Viver e existir não se confundem. Consideremos, agora, os trechos que tomei a
Luc Ferry, em seu Aprender a viver –
filosofia para os novos tempos (2010):
“O que desejamos, de fato, acima de tudo? Não queremos
ficar sozinhos, queremos ser compreendidos, amados, não queremos ficar
separados dos próximos, em resumo, não queremos morrer, nem que eles morram.
Ora, a existência real, um dia ou outro, frustra todas essas expectativas
(...)”.
(p. 22)
Observe-se, de início,
que o locutor nos interpela sobre o que mais valorizamos, o que mais desejamos.

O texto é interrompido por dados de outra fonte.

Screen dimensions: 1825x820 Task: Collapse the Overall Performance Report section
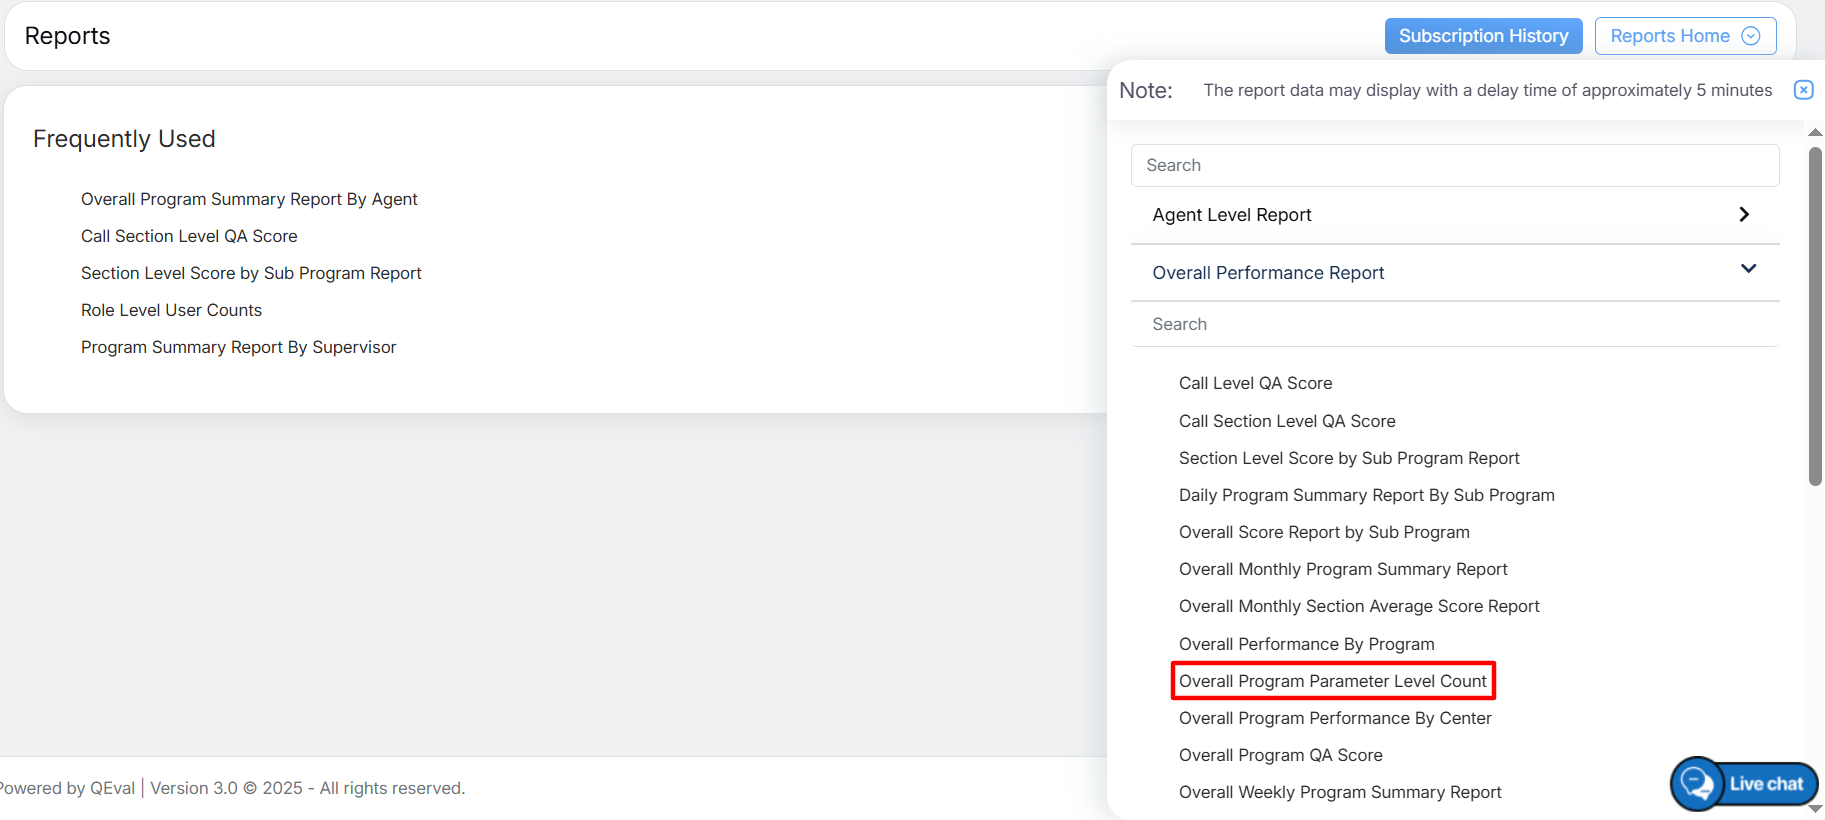click(1747, 270)
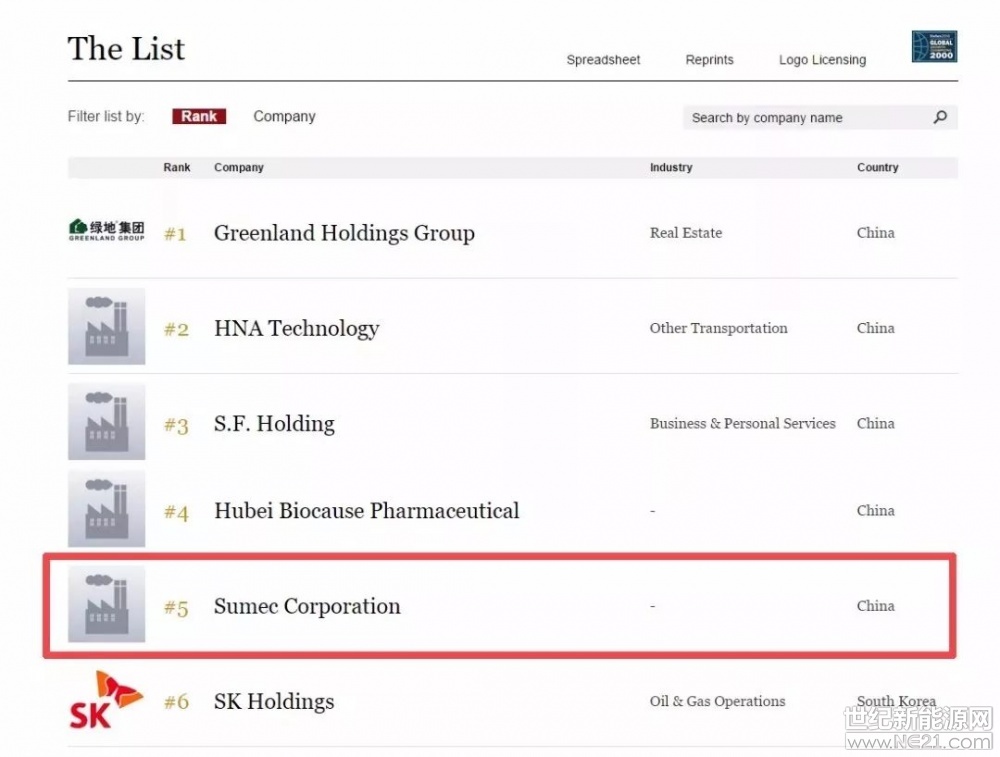Select the SK Holdings company name
Viewport: 1000px width, 757px height.
click(274, 701)
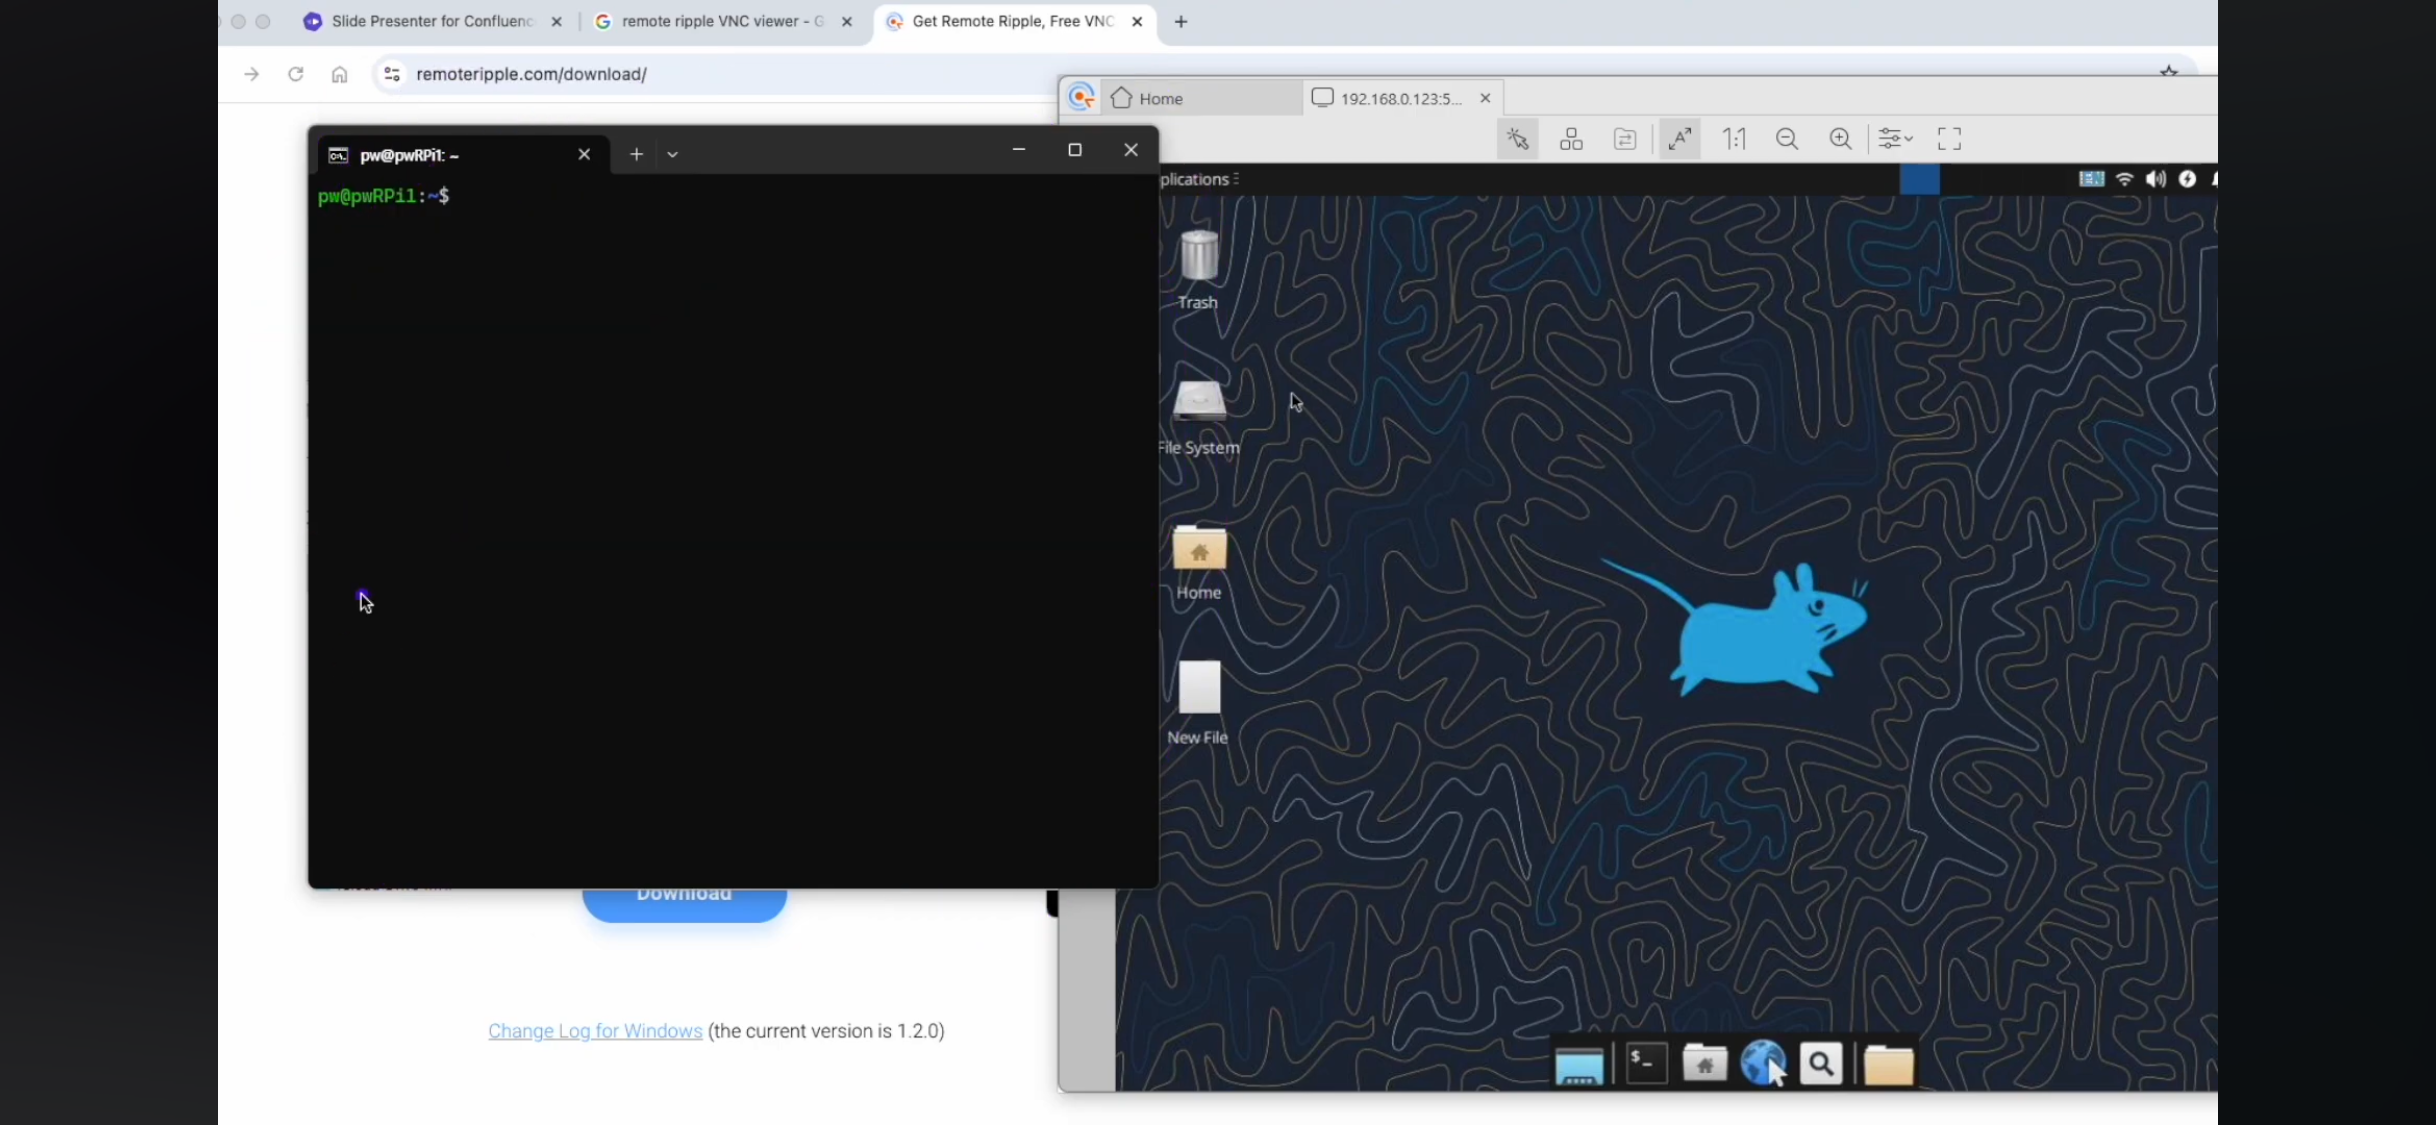Toggle auto-scale fit-to-window mode
Screen dimensions: 2436x1125
coord(1680,139)
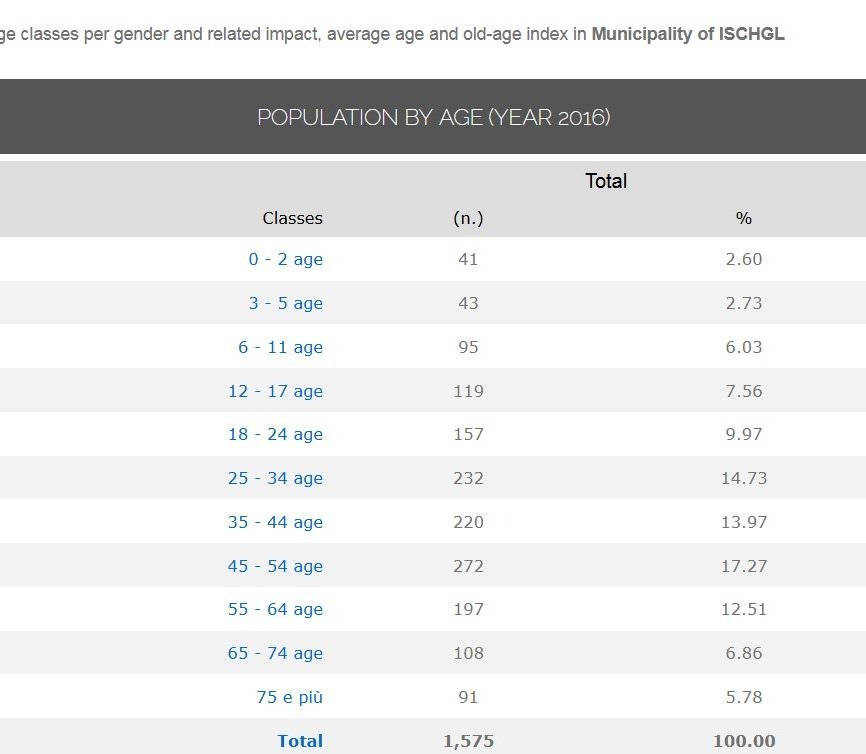Click the 3 - 5 age link

coord(285,303)
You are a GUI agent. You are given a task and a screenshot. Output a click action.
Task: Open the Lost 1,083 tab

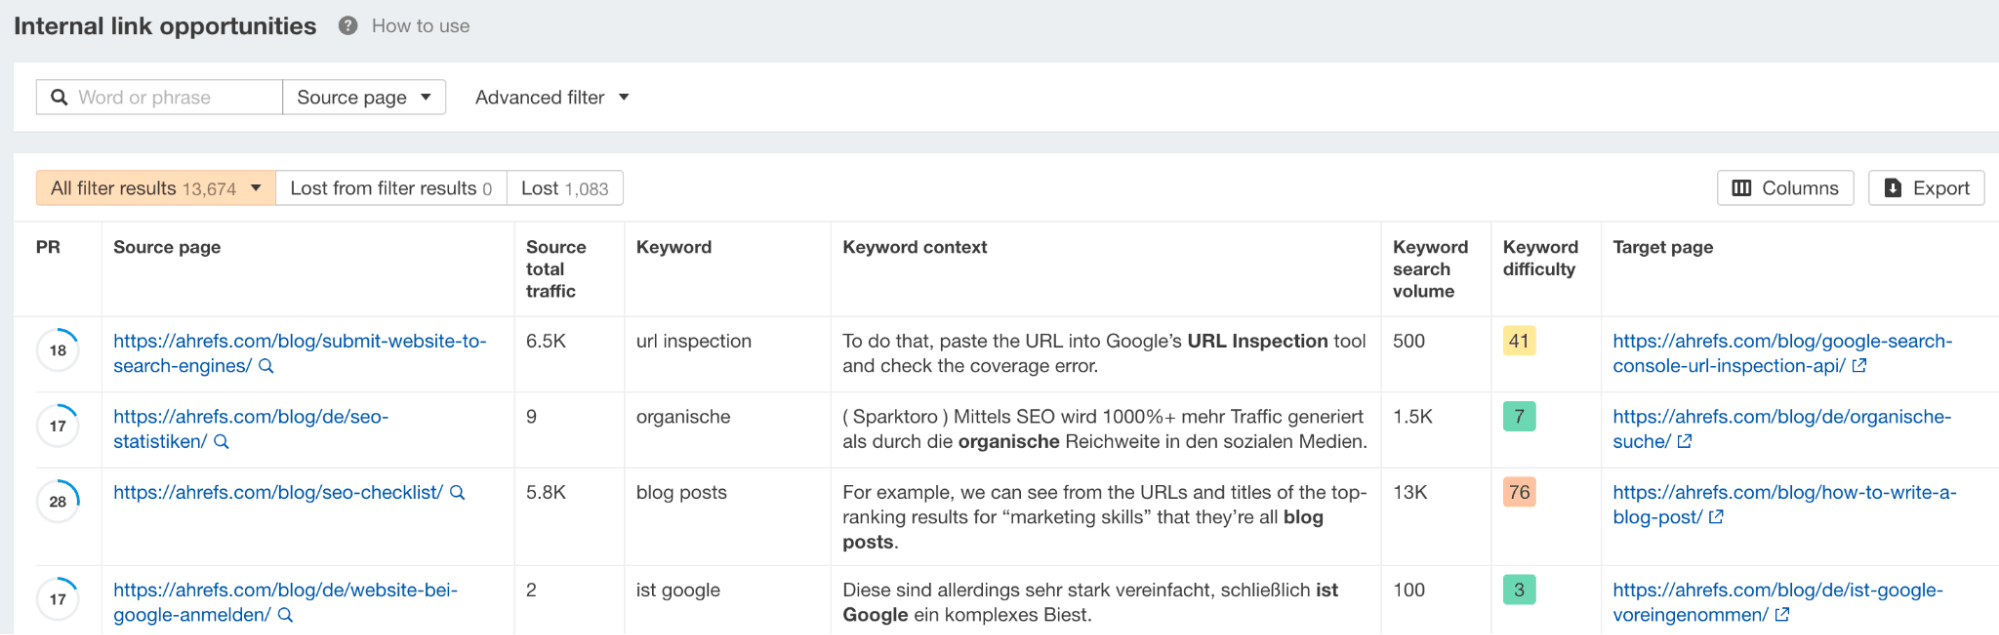564,187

Trata-se, agora, de nos chamar a atenção para nossos medos básicos: o da
solidão, o do desprezo e indiferença e o da morte. Prossigamos com Ferry:
“Pois a verdade é que a morte, ao contrário do que
sugere o adágio antigo, possui faces diferentes cuja presença é,
paradoxalmente, perceptível no próprio coração da vida mais viva”.
(p. 23)
“Ora, é exatamente isso o que, num momento ou noutro,
atormenta esse infeliz ser finito que é o homem, já que apenas ele tem
consciência de que o tempo lhe é contado, que o irreparável não é uma ilusão, e
que é preciso que ele reflita bem sobre o que deve fazer de sua curta vida”.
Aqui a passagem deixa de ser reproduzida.